Entries on target coordinates:
· · ·

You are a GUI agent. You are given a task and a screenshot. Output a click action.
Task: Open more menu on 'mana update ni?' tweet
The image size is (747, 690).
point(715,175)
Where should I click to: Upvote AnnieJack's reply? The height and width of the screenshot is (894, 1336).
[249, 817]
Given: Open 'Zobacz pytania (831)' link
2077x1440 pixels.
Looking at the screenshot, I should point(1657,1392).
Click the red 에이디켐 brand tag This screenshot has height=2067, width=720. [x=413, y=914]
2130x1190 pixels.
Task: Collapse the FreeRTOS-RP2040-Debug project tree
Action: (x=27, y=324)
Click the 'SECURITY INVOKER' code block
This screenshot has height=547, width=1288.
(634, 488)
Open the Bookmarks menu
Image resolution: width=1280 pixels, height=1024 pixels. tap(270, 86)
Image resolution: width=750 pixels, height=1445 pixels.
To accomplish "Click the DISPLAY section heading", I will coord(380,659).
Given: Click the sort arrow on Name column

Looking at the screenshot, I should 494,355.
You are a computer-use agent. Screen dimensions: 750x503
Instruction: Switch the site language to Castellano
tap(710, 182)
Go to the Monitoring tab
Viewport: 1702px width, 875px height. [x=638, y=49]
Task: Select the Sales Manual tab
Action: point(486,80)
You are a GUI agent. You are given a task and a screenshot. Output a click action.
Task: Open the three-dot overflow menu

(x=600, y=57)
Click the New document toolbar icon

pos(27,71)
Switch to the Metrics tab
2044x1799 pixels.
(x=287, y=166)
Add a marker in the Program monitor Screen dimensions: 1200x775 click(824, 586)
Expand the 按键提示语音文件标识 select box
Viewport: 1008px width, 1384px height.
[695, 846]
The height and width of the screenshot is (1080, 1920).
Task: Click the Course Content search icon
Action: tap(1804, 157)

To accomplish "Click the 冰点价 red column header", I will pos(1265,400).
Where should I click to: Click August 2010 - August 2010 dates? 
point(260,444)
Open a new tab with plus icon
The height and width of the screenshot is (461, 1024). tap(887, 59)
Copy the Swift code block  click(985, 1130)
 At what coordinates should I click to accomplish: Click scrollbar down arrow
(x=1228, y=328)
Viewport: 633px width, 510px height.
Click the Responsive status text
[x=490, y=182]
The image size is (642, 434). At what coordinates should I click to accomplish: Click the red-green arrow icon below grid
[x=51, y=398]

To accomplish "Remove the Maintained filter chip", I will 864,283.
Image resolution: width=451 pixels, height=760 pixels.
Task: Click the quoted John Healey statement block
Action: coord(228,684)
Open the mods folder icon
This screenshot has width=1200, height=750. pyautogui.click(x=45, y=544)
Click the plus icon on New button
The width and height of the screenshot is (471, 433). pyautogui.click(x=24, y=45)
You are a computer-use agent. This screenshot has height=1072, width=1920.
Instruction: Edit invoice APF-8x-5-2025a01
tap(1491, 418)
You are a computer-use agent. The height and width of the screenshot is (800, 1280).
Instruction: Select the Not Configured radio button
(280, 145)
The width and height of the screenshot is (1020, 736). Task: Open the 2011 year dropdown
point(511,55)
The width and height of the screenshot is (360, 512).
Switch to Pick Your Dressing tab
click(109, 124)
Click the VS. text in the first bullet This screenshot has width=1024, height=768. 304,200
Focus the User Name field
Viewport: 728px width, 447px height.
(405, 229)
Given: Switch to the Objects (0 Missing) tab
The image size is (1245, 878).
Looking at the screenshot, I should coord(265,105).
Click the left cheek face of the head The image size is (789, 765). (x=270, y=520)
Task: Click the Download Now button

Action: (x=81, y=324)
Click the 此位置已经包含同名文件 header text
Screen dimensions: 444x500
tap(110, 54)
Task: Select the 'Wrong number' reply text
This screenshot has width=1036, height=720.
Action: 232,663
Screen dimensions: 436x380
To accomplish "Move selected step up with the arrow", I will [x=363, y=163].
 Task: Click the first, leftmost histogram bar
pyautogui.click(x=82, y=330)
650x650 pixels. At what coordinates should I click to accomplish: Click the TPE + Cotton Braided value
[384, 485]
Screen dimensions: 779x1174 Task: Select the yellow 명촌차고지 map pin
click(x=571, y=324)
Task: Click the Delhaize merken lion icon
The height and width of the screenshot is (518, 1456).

· · ·

> [Objective]: Can you transcribe the items above word for word, beginning at the line that has "scrollbar down arrow" and stopping after the line that has "tap(1491, 418)"?

> [The completed task]:
 At what coordinates should I click to accomplish: Click scrollbar down arrow
(x=1228, y=328)
Viewport: 633px width, 510px height.
Click the Responsive status text
[x=490, y=182]
The image size is (642, 434). At what coordinates should I click to accomplish: Click the red-green arrow icon below grid
[x=51, y=398]

To accomplish "Remove the Maintained filter chip", I will 864,283.
Image resolution: width=451 pixels, height=760 pixels.
Task: Click the quoted John Healey statement block
Action: coord(228,684)
Open the mods folder icon
This screenshot has width=1200, height=750. pyautogui.click(x=45, y=544)
Click the plus icon on New button
The width and height of the screenshot is (471, 433). pyautogui.click(x=24, y=45)
You are a computer-use agent. This screenshot has height=1072, width=1920.
Instruction: Edit invoice APF-8x-5-2025a01
tap(1491, 418)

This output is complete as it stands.